The Haunting of Tabitha Grey

I last wrote about Preston Manor in the context of mourning in the Victorian age. An event at the house, with a talk from local historian Sarah Tobias, confirmed that the aftermath of a death in Victorian times was a more creepy affair than the death itself.

My latest visit involved a tour of the building with Vanessa Curtis whose novel for teenagers The Haunting of Tabitha Grey was published earlier this year. Her ghost story features Weston House and the Thomas-Fulfords, rather than Preston Manor and its former residents the Thomas-Stanfords, so it’s pretty obvious what was in mind.

Preston Manor is rather fascinating in that visitors enter the building straight into one expansive room that takes up a large chunk of the ground floor. This arrangement was clearly not the original layout. Four ionic pillars, which replaced a wall, easily give this away. Past the pillars is a 17th century light grey marble fireplace.

At the rear of the building is the morning room which served as a sitting room for Lady Ellen Thomas-Stanford, whose death in 1932 signalled the end of Preston Manor’s time as a grand family home. The room, like every nook and cranny in the building, is filled with period furniture, paintings and ornaments. One most unglamorous feature though is a plain mirror which is situated outside the room’s doorway. It was used by servants who had to look their best for Lady Ellen.
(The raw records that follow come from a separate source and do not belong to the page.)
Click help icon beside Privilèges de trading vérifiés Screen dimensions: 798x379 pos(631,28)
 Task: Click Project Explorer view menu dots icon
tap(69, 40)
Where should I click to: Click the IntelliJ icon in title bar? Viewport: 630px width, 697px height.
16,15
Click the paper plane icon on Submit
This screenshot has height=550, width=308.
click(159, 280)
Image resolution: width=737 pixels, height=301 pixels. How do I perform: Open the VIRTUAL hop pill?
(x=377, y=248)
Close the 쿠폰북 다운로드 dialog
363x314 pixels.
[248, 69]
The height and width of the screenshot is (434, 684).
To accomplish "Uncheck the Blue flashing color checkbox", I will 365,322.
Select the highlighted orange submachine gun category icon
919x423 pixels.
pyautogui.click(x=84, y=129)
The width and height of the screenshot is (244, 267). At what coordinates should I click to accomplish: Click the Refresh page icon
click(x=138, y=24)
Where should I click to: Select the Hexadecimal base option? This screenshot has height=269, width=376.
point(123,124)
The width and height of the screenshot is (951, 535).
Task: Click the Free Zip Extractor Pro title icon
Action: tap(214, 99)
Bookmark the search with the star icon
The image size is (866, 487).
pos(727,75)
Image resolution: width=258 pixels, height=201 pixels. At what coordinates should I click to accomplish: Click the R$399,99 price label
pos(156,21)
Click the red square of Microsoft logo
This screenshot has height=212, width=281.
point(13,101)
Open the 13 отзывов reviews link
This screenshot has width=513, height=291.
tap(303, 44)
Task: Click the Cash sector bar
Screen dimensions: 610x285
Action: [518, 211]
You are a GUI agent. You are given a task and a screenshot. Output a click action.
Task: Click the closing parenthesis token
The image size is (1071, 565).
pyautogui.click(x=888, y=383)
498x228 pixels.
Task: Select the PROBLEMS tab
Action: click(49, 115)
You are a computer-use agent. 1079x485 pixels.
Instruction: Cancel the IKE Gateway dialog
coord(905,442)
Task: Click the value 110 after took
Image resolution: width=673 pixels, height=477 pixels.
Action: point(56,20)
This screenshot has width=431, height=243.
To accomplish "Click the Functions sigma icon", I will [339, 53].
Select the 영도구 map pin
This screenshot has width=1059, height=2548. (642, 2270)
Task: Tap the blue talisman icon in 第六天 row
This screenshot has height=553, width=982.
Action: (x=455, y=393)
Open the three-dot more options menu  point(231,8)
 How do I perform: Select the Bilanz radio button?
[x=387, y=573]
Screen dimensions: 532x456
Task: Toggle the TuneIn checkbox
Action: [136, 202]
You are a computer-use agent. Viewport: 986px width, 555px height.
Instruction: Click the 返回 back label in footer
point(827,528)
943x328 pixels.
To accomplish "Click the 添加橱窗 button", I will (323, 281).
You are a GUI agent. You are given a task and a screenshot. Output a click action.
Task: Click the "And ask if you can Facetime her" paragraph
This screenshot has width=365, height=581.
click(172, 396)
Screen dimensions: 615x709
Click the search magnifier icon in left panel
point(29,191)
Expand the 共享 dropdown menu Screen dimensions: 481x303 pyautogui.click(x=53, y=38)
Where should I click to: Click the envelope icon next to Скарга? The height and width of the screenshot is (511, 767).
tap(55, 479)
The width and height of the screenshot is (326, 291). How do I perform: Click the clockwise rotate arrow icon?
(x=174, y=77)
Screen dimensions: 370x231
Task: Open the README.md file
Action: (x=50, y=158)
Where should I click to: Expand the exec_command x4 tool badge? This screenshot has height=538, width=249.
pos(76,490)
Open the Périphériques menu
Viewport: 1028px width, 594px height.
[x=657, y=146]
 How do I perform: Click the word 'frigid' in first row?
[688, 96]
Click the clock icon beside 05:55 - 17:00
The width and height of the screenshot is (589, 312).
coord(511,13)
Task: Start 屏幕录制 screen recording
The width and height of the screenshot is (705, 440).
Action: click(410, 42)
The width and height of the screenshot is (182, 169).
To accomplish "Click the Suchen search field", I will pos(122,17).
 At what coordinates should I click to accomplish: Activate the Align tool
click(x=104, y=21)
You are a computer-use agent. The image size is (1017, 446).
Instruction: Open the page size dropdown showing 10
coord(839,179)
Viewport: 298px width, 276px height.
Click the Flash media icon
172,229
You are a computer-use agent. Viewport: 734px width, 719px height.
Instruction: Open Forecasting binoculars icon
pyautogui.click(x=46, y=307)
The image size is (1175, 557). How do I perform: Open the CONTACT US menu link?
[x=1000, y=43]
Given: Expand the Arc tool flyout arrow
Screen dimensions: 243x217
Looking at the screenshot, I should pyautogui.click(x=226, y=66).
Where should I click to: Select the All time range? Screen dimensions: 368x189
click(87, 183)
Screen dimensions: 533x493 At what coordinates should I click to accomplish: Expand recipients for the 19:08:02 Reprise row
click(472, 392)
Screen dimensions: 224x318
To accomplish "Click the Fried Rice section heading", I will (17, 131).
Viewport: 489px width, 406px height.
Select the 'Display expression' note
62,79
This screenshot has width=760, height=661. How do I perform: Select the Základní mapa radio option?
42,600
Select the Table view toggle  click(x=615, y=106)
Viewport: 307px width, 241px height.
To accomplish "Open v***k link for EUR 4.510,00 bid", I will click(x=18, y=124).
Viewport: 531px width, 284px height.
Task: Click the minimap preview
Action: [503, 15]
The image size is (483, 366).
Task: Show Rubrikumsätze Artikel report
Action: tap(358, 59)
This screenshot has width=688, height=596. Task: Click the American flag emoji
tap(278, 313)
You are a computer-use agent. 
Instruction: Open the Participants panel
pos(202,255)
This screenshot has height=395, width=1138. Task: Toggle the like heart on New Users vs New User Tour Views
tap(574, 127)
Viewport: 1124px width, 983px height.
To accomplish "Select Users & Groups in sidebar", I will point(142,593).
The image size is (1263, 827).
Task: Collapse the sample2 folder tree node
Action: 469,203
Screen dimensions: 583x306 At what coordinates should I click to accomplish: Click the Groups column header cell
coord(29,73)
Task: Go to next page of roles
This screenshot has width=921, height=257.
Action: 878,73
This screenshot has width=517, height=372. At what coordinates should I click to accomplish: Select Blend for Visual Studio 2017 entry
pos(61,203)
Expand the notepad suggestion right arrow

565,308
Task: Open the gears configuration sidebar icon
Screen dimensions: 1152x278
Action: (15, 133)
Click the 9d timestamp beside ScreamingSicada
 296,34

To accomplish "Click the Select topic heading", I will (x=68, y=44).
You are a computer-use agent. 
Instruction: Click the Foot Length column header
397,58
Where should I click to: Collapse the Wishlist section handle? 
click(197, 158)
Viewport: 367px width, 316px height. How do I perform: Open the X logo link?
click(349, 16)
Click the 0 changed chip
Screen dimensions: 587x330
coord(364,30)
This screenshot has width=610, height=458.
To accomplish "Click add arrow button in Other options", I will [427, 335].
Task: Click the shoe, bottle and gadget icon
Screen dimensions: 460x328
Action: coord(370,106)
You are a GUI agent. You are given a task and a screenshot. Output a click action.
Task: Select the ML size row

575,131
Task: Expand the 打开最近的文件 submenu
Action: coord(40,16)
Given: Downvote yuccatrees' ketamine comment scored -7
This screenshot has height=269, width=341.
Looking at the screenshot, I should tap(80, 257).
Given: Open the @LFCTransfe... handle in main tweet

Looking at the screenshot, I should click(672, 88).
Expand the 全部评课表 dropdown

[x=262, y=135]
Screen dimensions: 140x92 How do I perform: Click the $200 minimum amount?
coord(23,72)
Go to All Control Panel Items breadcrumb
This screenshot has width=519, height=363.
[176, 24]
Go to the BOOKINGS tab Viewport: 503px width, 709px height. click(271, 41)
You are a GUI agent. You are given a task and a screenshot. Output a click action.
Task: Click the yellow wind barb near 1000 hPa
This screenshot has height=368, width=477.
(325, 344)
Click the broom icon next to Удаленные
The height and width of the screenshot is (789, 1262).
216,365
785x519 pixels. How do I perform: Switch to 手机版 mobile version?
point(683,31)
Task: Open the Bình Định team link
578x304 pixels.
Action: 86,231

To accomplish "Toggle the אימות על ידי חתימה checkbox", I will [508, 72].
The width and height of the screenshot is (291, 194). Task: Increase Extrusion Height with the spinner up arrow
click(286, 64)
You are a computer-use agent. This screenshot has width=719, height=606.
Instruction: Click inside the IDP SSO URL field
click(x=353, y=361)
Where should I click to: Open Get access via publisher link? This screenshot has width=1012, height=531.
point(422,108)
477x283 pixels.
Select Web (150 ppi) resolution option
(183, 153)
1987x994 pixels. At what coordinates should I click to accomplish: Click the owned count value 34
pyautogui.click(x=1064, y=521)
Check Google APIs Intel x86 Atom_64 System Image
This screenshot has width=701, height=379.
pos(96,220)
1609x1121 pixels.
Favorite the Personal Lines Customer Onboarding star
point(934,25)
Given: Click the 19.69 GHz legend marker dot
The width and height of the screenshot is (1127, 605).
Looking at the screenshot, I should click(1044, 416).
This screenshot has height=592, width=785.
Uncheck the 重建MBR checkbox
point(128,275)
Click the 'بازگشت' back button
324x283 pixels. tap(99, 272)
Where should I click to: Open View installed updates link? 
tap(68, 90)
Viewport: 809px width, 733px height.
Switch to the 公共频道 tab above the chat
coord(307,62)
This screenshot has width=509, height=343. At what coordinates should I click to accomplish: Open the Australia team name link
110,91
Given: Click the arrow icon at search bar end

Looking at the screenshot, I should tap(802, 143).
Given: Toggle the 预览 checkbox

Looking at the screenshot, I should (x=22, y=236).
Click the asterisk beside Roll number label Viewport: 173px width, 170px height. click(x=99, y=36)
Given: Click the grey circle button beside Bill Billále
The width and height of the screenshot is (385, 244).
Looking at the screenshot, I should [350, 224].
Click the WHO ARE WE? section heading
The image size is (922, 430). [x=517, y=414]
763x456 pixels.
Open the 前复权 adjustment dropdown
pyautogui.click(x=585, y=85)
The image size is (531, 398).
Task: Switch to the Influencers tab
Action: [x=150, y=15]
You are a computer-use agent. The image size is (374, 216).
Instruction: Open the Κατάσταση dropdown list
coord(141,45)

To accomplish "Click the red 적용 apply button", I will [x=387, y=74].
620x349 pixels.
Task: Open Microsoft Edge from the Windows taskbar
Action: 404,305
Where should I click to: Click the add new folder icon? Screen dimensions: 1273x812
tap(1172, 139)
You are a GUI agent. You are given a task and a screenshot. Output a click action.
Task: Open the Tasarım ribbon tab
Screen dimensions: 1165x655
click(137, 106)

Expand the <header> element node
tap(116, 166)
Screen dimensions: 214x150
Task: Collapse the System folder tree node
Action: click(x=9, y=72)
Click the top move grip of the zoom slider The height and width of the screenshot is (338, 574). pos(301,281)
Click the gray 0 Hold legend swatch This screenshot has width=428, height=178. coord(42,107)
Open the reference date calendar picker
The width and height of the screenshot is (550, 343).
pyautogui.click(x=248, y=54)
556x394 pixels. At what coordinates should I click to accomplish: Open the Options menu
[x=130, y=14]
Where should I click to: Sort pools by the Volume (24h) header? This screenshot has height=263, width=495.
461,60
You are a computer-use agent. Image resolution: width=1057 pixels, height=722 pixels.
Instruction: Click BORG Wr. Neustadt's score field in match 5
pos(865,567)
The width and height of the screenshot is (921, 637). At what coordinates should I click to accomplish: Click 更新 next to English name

A long staircase leads to the first floor. What is now the south-west room is essentially a small library though it did once serve as a bedroom. Vanessa’s book draws attention to the views across the manor’s gardens, where croquet-playing ladies can be easily imagined on the flat lawns.

I’ve always been fascinated by Ellen Thomas-Stanford’s bedroom, which is at the front of the building. It contains several attractive pieces of furniture, along with a photograph of one of the family’s beloved dogs. But a rather crude cabling system – which allowed Lady Ellen to operate a night bolt from the comfort of her bed – appeals to the engineer in me.

Whilst our tour was more architectural than ghostly, I was reminded of the more sinister elements of the historic building when I overheard the lady at reception recount the story of her first day at work. She heard “Kill, kill” just before a door slammed and the lights went out.